§ **Given exercise**: Reproduce the entries starting with the line containing "Given: Clear the GB search text with the X" and going on through the line containing "Looking at the".

§ **Dataset rows**:
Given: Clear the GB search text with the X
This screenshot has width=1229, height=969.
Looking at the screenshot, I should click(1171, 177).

---

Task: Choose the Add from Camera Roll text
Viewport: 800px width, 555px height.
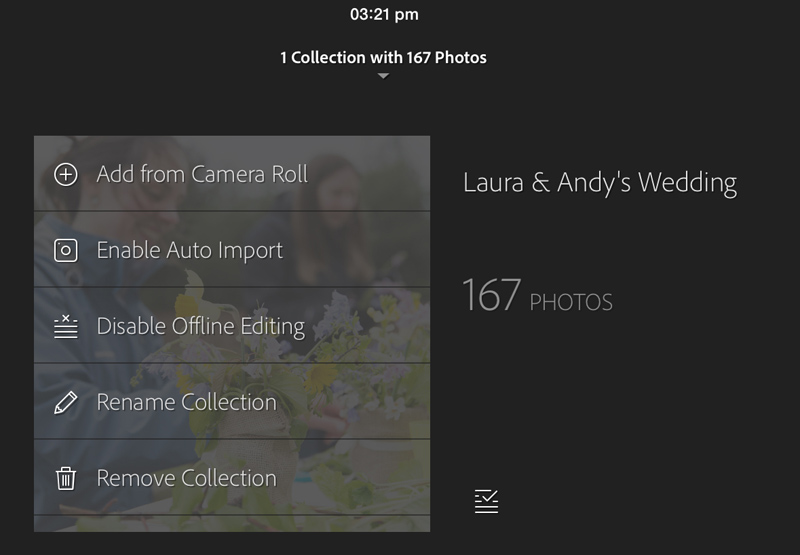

§ **Output for this task**:
Given: Clear the GB search text with the X
This screenshot has width=1229, height=969.
Looking at the screenshot, I should click(1171, 177).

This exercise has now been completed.